# [PAGE EXTRACT]
------------------------------------------------------------------------

Reacl Change News (USA) | September 1, 2006

A Fair Shake

South Korean activists seek “mini-WTO protest” at trade talks

By CYDNEY GILLIS

Staff Reporter

The mass protests that took place against the World Trade Organization in 1999 might stop some nations from scheduling a round of free-trade talks in Seattle.

But not South Korea.

Aehwa Kim has set up shop in Seattle to prepare for the September 6-9 trade talks between South Korea, her native country, and the U.S. Photo by Elisa Huerta-Enochian

Next week, a delegation of 150 South Korean trade and industry officials are scheduled to join their American counterparts in Seattle to negotiate a Korea-U.S. Free Trade Agreement. While they’re talking at the Washington State Convention and Trade Center Sept. 6-9, activists from South Korea and across the U.S. plan a mini-WTO protest of downtown marches, rallies, and other events.

It will be the third round of talks on the treaty, which is aimed at lifting tariffs and restrictions to boost trade with South Korea, the United States’ seventh-largest trading partner. But protest organizers say the proposals under discussion will only hurt South Korea’s factory workers, rice farmers, ranchers, and film industry.

------------------------------------------------------------------------

# [RECORDS SHOWN]
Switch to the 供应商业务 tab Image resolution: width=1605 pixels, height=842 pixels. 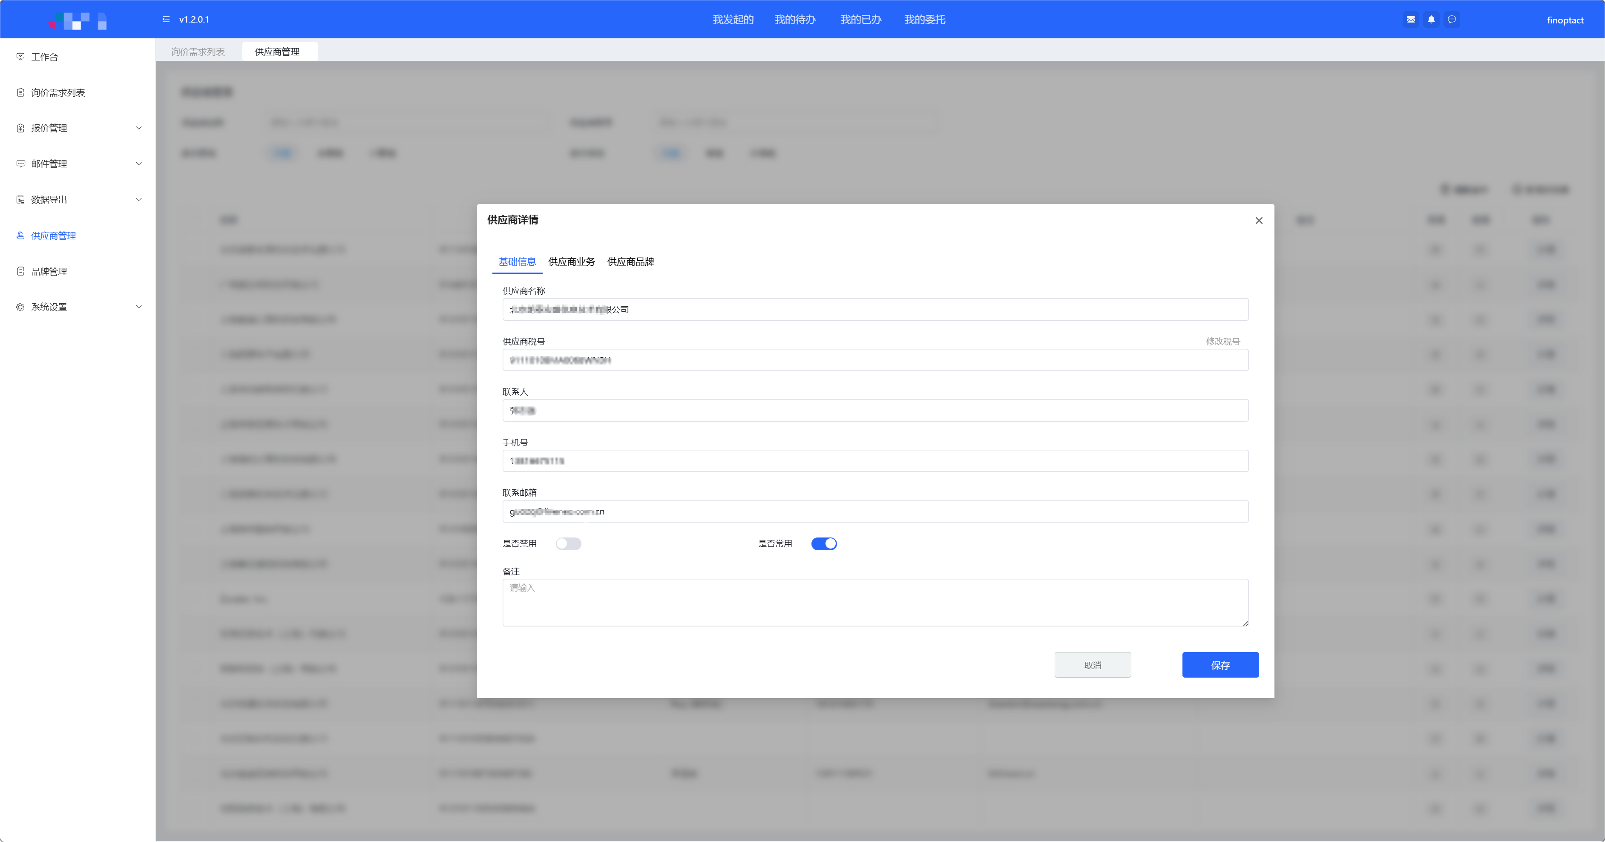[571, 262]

------------------------------------------------------------------------

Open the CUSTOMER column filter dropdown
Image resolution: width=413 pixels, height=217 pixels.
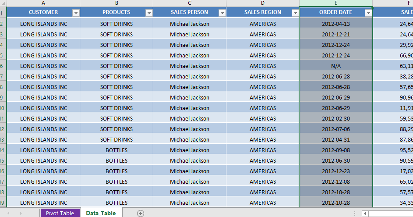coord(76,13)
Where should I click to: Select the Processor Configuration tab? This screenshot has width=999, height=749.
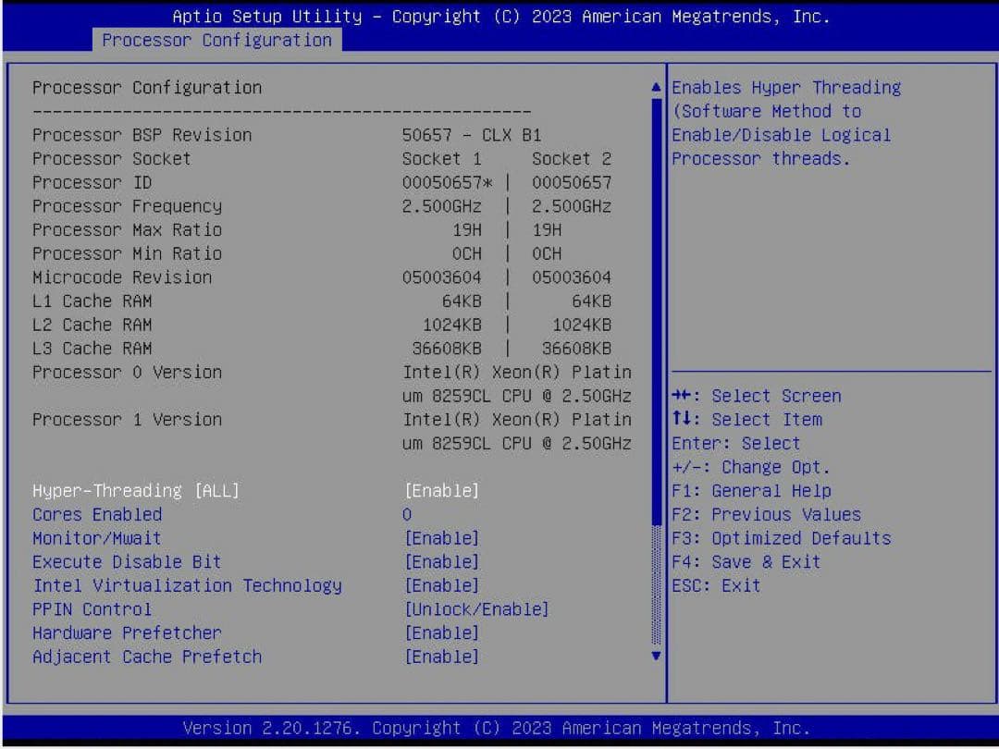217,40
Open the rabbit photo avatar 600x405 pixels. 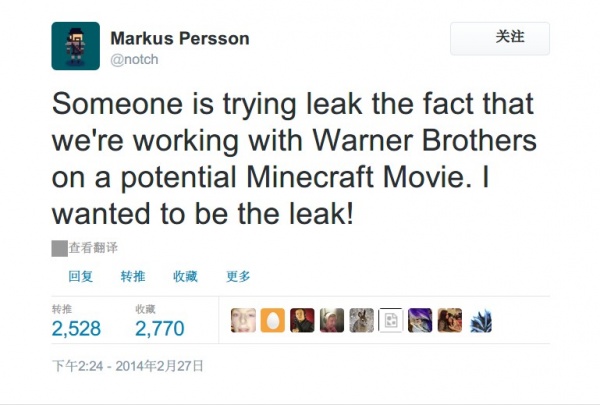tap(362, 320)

------------------------------------------------------------------------

# [WHAT IS ASKED]
1: Answer these questions from the article on the Korea-U.S. trade talks, one line each:
(a) How many South Korean trade and industry officials are in the delegation?
(b) At what venue will the talks take place?
(c) Which round of talks on the treaty is this?
2: Continue the article on the Korea-U.S. trade talks in Seattle, beginning after its final sentence.

# [WRITTEN RESPONSES]
1:
(a) 150
(b) The Washington State Convention and Trade Center
(c) The third

2:
“We call our free trade agreement NAFTA-plus. It’s worse than NAFTA,” says Aehwa Kim of the North American Free Trade Agreement.

Kim is a labor organizer from South Korea who’s been working at the Seattle offices of LELO, the Northwest Law and Employment Office, to turn out labor and other groups for the protests. She is with the Korean Alliance Against KorUS FTA, a coalition of 282 trade, professional, and women’s groups that oppose the treaty. The group staged previous protests at treaty talks held in June and July in Washington, D.C., and Seoul.

Like NAFTA, Kim says, the treaty would benefit U.S.-based multinationals at the expense of Korean workers and family farmers. Factory jobs would be outsourced to other Asia countries where labor is cheaper, and rice and other farm products would flood the South Korean market at prices farmers couldn’t compete with.

“The government says if we succeed with the free trade agreement, our exporting will be increased,” Kim says. “But even [automaker] Hyundai says that maybe there will be an increase, but the amount will be very small.”

Even if exports do go up, that doesn’t mean more jobs or higher wages for Koreans, says Cheehyung Kim of Koreans Against War and Neoliberalism, a U.S.-based group that is co-organizing the Seattle protests.

“Hyundai hardly makes its cars in Korea anymore,” he says. “It makes parts in various places where wages are cheaper,” such as Thailand and the Philipines.

Any jobs that would be created, says Aehwa Kim, will continue to follow the trend of “casualization” - converting full-time jobs to part-time ones with no protections or benefits.

On paper, she says, the WTO and free-trade agreements respect labor rights, “but they don’t say anything about casualization. That’s a problem.”

Bill Center, president the Washington Council on International Trade, which is hosting the talks, was unavailable for comment.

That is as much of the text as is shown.